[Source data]
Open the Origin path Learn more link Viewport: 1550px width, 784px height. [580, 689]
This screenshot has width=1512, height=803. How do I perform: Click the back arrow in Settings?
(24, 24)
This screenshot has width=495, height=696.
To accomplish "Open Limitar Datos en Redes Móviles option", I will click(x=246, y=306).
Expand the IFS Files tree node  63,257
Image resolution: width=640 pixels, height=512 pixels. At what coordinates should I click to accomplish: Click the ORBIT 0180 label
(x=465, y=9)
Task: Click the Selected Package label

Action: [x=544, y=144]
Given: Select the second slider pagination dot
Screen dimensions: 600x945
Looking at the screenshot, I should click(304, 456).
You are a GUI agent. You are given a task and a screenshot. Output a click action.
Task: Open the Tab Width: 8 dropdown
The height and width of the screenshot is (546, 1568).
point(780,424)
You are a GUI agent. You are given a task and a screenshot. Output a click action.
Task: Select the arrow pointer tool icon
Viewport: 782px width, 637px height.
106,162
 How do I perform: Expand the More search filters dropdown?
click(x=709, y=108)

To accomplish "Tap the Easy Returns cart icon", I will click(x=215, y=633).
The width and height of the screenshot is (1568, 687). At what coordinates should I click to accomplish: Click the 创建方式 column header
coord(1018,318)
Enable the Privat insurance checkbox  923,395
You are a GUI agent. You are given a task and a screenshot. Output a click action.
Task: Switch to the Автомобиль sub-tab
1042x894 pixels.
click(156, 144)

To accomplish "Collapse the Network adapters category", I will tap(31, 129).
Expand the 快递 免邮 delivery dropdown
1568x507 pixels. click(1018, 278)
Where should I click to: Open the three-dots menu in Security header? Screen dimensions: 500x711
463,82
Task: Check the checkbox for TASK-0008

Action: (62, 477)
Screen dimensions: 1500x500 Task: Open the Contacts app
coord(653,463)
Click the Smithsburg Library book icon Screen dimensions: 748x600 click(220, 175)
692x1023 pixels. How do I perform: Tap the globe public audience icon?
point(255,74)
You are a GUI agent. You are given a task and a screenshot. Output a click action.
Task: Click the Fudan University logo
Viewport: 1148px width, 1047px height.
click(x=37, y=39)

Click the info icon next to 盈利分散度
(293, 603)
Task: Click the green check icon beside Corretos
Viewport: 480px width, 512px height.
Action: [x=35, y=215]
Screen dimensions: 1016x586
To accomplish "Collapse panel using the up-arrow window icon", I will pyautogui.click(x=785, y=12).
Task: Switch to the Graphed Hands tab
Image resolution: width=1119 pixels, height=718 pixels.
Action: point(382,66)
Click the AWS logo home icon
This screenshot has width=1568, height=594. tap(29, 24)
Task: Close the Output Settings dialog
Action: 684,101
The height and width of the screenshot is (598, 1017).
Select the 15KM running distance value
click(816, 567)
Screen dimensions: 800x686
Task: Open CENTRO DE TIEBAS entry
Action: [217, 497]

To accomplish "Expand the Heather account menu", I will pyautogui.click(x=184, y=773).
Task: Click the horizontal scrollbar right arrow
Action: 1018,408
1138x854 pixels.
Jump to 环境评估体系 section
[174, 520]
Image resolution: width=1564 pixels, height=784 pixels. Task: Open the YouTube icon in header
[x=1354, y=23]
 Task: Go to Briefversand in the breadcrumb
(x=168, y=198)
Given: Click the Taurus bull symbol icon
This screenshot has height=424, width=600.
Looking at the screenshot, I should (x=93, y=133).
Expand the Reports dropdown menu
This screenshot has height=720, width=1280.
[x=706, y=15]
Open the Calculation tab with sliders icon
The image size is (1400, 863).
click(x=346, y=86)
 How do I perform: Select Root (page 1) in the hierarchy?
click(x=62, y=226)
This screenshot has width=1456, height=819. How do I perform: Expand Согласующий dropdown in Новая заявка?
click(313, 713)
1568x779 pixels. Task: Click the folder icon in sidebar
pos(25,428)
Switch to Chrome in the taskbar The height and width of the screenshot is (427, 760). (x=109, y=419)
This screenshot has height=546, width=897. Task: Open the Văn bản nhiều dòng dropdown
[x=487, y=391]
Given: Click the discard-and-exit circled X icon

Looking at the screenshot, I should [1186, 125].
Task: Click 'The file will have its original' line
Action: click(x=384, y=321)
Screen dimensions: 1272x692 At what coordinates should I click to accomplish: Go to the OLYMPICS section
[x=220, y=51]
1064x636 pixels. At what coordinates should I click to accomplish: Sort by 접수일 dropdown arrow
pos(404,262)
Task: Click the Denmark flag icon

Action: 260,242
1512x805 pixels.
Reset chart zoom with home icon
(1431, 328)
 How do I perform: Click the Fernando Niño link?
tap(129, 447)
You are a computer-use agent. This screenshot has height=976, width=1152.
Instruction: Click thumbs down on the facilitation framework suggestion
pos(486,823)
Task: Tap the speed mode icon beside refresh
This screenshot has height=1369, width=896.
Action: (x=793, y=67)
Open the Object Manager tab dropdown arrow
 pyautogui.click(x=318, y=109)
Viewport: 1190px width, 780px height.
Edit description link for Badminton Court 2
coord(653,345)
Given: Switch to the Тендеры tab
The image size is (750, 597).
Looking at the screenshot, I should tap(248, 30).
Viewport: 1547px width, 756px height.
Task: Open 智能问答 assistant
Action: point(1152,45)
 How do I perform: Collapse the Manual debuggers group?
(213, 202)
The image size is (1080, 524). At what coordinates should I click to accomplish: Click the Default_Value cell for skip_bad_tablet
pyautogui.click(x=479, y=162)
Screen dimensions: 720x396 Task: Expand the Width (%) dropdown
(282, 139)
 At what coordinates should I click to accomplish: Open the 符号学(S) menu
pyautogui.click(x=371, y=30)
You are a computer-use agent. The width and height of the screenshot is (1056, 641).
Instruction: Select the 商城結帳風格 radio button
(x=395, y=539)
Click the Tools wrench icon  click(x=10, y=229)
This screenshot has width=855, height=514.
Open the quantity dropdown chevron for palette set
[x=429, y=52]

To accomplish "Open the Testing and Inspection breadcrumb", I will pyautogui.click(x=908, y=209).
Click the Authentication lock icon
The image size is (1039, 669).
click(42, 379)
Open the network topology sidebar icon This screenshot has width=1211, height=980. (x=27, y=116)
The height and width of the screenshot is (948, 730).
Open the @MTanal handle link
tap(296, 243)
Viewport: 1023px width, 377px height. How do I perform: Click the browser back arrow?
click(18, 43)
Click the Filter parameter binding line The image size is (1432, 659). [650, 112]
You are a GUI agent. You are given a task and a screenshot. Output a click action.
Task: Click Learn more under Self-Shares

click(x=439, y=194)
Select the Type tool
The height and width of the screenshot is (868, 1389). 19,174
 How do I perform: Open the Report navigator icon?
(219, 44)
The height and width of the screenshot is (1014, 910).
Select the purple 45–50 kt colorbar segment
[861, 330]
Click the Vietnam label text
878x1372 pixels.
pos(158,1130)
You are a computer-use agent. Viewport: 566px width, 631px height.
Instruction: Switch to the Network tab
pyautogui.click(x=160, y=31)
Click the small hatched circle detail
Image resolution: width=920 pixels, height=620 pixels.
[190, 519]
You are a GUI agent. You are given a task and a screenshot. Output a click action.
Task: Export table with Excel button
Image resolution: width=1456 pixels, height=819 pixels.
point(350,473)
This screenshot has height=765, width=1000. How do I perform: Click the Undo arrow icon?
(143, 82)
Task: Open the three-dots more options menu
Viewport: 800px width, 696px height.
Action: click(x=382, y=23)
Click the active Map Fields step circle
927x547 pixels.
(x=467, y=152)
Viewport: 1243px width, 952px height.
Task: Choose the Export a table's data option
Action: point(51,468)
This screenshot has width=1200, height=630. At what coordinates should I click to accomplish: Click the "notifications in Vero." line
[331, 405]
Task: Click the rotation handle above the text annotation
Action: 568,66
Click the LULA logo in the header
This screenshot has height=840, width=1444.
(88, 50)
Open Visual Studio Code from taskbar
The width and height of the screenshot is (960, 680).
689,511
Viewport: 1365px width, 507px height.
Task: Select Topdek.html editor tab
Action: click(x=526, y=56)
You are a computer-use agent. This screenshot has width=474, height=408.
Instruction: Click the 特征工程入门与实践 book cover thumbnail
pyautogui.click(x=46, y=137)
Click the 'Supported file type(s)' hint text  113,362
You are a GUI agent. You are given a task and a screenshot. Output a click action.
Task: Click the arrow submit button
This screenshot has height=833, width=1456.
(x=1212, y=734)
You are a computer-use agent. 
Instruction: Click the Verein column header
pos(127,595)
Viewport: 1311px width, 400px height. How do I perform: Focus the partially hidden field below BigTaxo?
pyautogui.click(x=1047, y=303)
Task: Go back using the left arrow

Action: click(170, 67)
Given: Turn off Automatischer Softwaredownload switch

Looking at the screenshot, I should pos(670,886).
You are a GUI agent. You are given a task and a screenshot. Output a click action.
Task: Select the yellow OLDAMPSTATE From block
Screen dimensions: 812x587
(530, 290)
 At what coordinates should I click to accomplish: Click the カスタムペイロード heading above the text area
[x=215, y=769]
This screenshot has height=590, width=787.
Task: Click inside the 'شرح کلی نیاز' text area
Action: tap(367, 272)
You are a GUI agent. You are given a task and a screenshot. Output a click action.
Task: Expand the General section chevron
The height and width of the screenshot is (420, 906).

- EXERCISE INSTRUCTIONS
From the source data above, pick out each line containing the string "link" and copy it in full.

- FINISHED TASK
Open the Origin path Learn more link Viewport: 1550px width, 784px height. [580, 689]
 How do I perform: Click the Fernando Niño link?
Edit description link for Badminton Court 2
Open the @MTanal handle link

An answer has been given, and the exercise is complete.